荘厳な断崖と岩々、神秘的なコバルトブルーの水面を観光遊覧で楽しむ「瀞峡巡り」

吉野熊野国立公園内にある「瀞峡(どろきょう)」は、奈良県・三重県・和歌山県にまたがる国特別名勝の大峡谷。

上流から、奥瀞、上瀞、下瀞と呼ばれ、特に下瀞の上流あたりは巨岩、奇岩、断崖が続く圧倒的な渓谷で瀞八丁(どろはっちょう)と呼ばれる。

荒々しい断崖と巨岩、穏やかで深い瀞のコバルトブルーの水は神秘的。

 

遊覧船での瀞峡巡りは、小さな和船や観光用のウォータージェット船でめぐるコースなどがあるので、滞在時間や好みで選ぼう。

乗船したのは志古(しこ)にある土産物店やレストラン併設のドライブイン「瀞峡めぐりの里 熊野川」から出航し、瀞峡を巡って戻ってくるおよそ2時間のコース。

チケットを購入して河原に下りると観光船が停まっている。チケットに座席が指定されているので乗客がそれぞれ指定の席に着くと出航だ。

 

上流に向かってしばらく進むと徐々に川幅が狭くなり開けていた両岸は断崖が迫るよう。川の色も神秘的なコバルトブルーに変わり、湖のような静けさを川面に湛える。

 

船内では見どころや奇岩の案内が放送されるので乗客は右岸、左岸に目を向けながらそれぞれのベストショットを写真に収める。

 

夫婦岩・亀石・屏風岩などと名付けられた奇岩・断崖に目を惹かれる。

 

テントの売店が並ぶ開けた河原での下船の休憩時間が設けられ、売店では冷えた飲み物やアイスクリーム、鮎の塩焼きなどの飲食物と那智黒石を加工した置物などの土産品を販売する。

 

下流側の見上げたところに建つ「瀞ホテル」は旅館としては閉館しているが、瀞峡を臨むカフェとして営業している。「瀞ホテル」から望む川面付近が、三重・奈良・和歌山の三県境にあたるらしい。

 

上流側には三重県と奈良県を繋ぐ吊り橋「山彦橋」が掛かっていて、観光客が渡っているのが見られる。
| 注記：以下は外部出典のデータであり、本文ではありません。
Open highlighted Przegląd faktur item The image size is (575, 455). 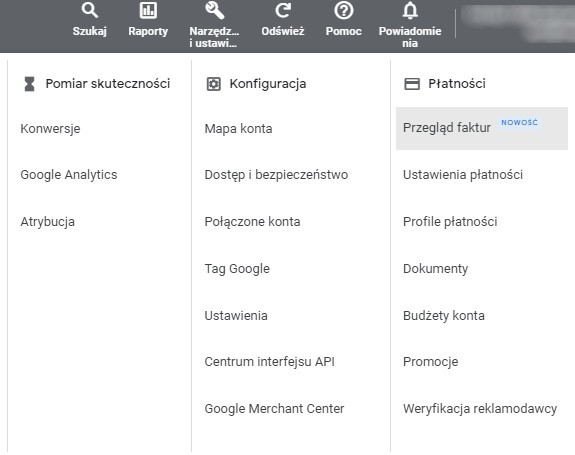[x=482, y=128]
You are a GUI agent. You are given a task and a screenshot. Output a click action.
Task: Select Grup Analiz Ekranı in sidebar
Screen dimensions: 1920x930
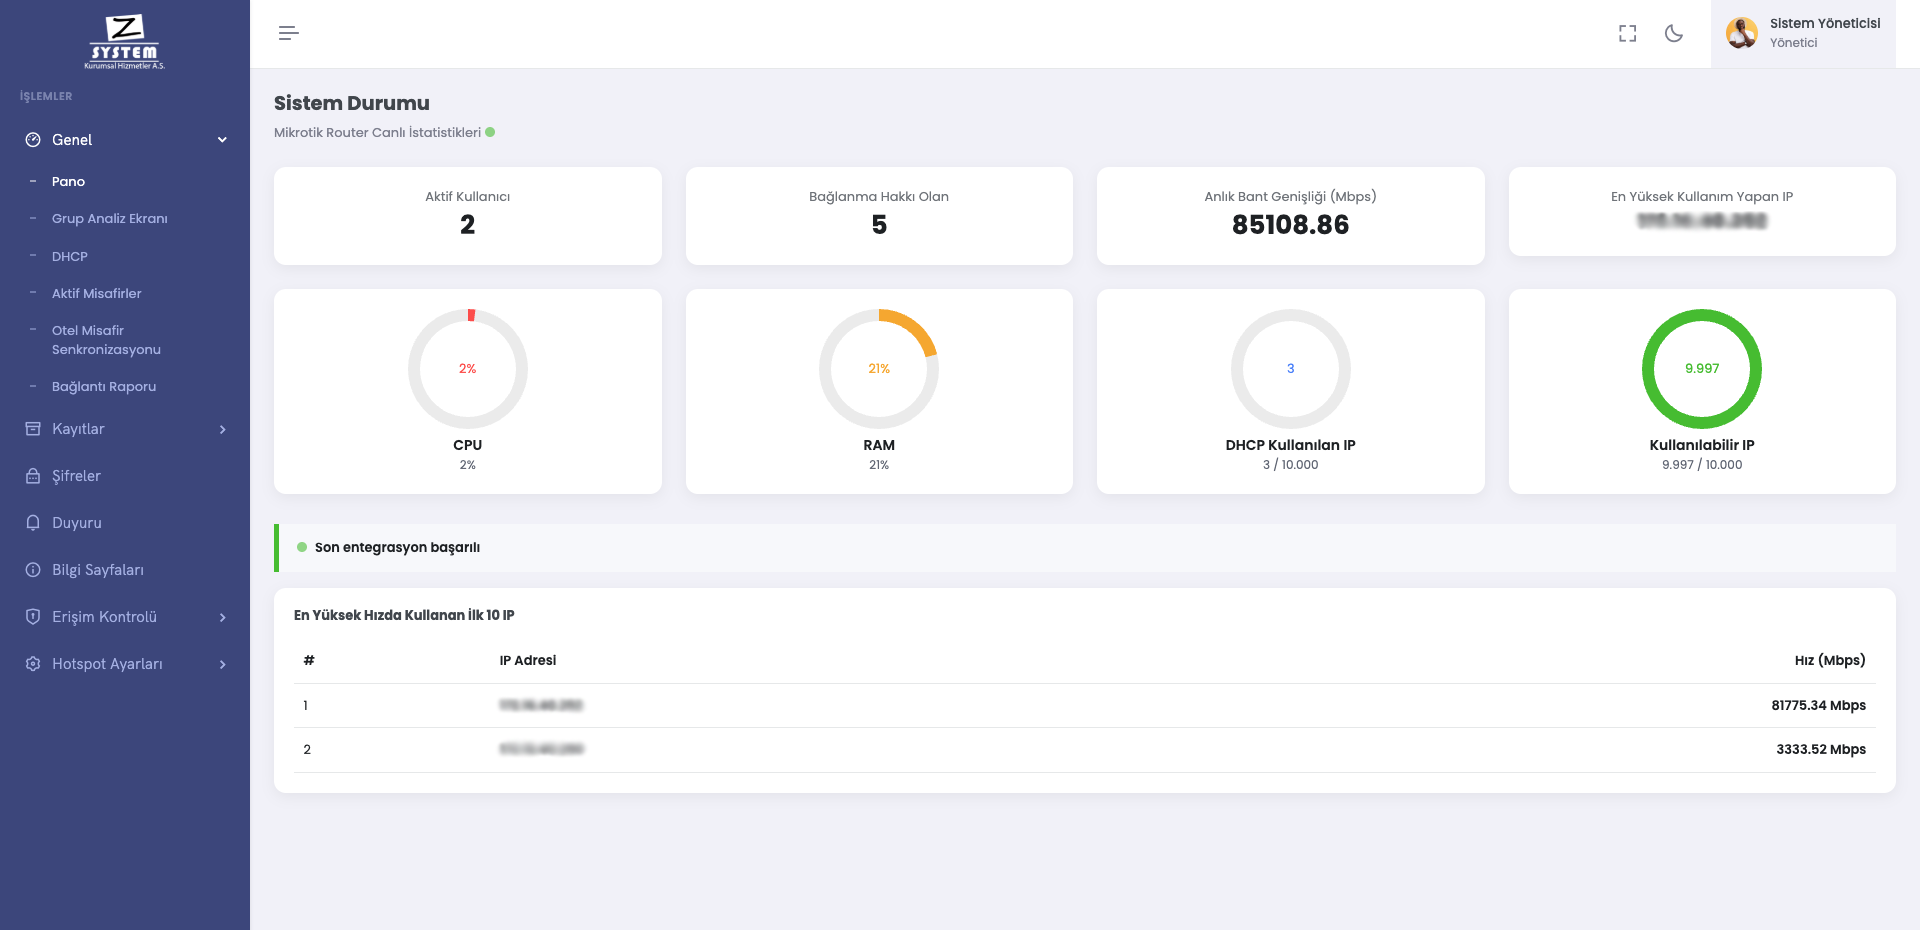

休憩時間が終了し船に乗り込むと下流に引き返すかと思いきや、更に上流へと向かう。山彦橋を真上に眺め、獅子岩、こま犬岩、松茸岩などを見学するとUターン。

 

秋が深まるころには両岸から見事な紅葉が押し寄せてきそうな眺めが想像できる。

陸路での眺めも十分楽しめるが、船に乗っての観光も一押しの「瀞峡」である。